Promising Clinical Trial Results

In an ongoing phase I/II study, 66 patients with KRAS G12D-mutant PDAC received daily doses of GFH375. The results so far have been remarkable: the objective response rate reached 41%, while the disease control rate stood at 97%. After a median follow-up of 141 days, progression-free survival at three months was 83%. Considering most participants had undergone multiple prior lines of therapy, these findings indicate the potential of GFH375 to deliver significant clinical benefit in a heavily pre-treated population.

Manageable Safety Profile

GFH375 demonstrated a manageable safety profile. Common treatment-related side effects included diarrhoea, neutrophil count decreases, nausea, and anemia, with few severe events leading to dose reduction or discontinuation.

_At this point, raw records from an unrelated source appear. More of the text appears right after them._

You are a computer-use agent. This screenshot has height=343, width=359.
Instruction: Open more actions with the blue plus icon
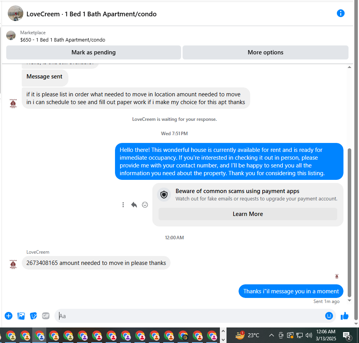pos(9,316)
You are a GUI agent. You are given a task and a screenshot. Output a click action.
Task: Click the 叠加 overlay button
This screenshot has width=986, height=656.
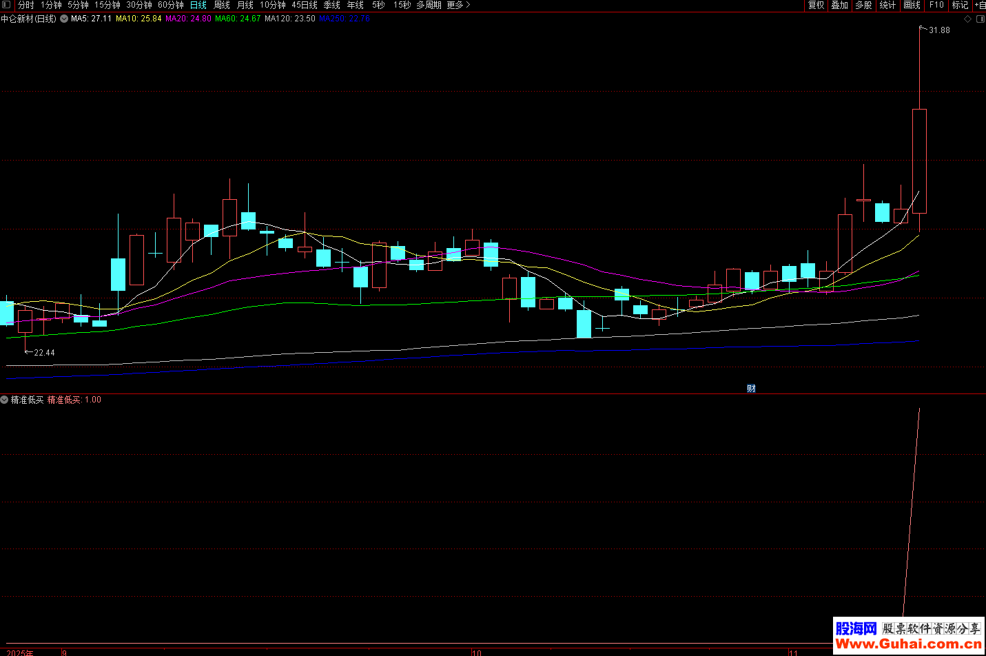(x=839, y=5)
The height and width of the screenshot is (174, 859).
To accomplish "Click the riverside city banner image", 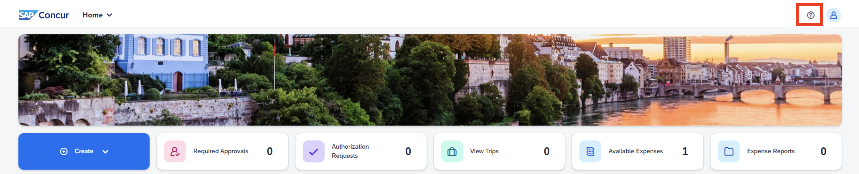I will (430, 80).
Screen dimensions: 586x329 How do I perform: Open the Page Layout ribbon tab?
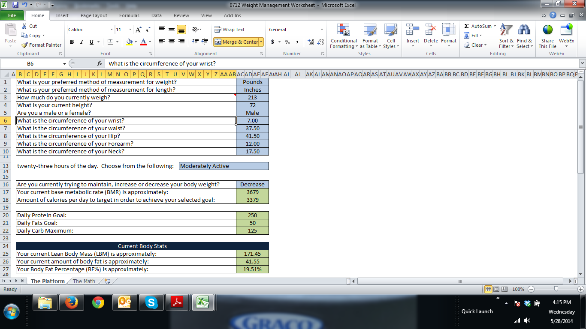(x=94, y=15)
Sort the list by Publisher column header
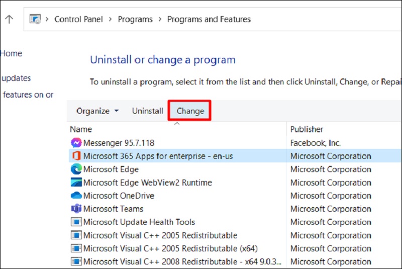Screen dimensions: 402x269 pyautogui.click(x=307, y=129)
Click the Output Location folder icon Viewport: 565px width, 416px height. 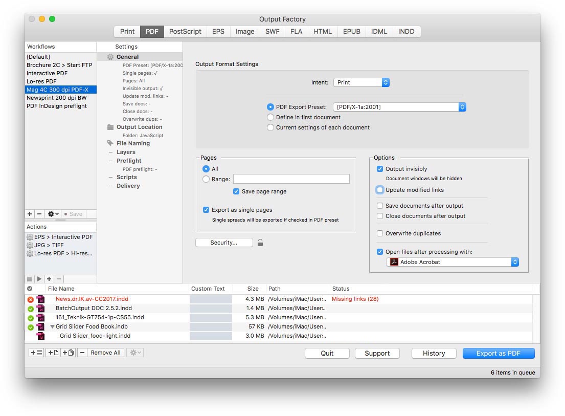[110, 127]
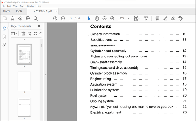Go to previous page with up arrow

pos(55,18)
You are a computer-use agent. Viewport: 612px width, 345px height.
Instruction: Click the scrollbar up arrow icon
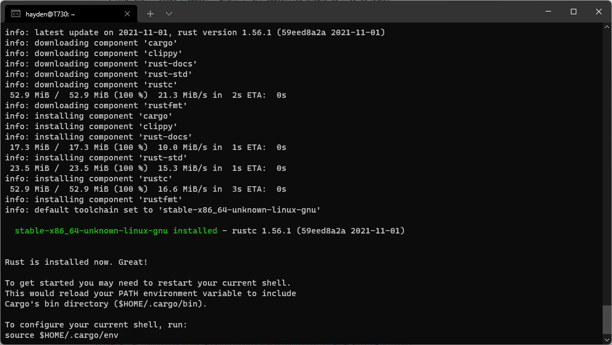(x=607, y=26)
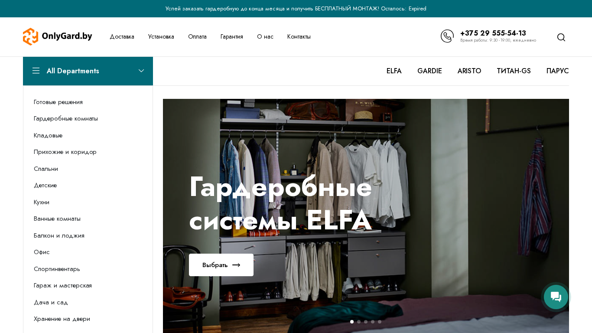Select the first carousel slide dot
The width and height of the screenshot is (592, 333).
coord(352,322)
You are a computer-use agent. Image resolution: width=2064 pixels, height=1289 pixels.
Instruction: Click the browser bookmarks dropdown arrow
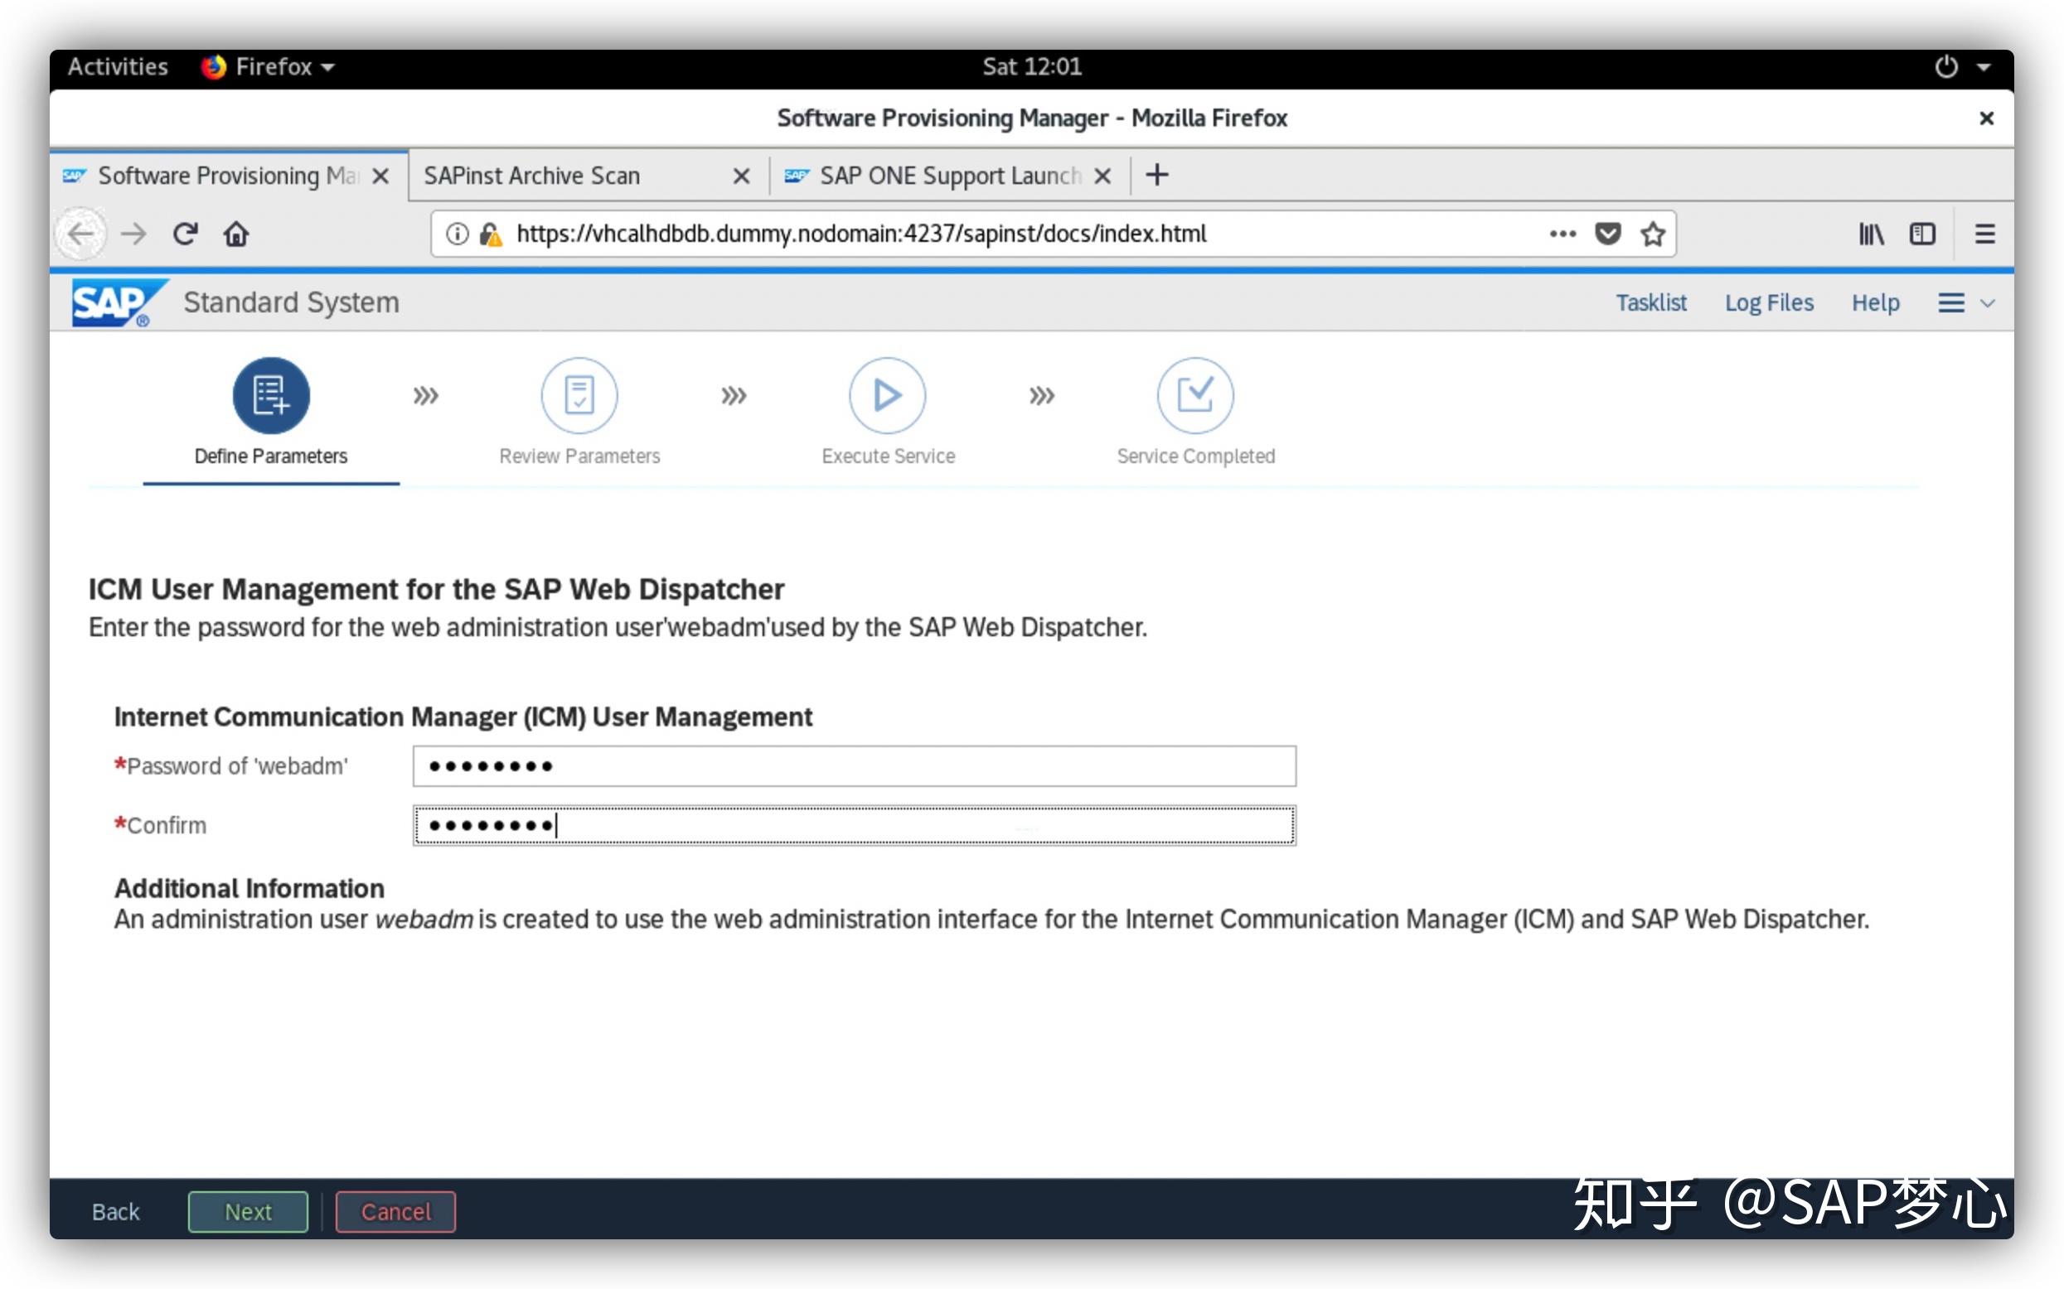pyautogui.click(x=1872, y=233)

Biomarker Insights and Future Outlook

Analysis of circulating tumour DNA revealed that 71% of patients had detectable KRAS G12D mutations in plasma, often accompanied by co-mutations in TP53, CDKN2A, and SMAD4. These biomarker findings may provide valuable insights into treatment response and disease progression. GFH375 continues to be evaluated in this trial and could represent a new targeted option for KRAS G12D–mutant pancreatic cancer as longer-term data emerge. Further study will clarify GFH375’s full potential and impact.

Reference

Zhou A et al. Efficacy and safety of GFH375 monotherapy in previously treated advanced KRAS G12D-mutant pancreatic ductal adenocarcinoma. ESMO; 17-21 October, Berlin, Germany.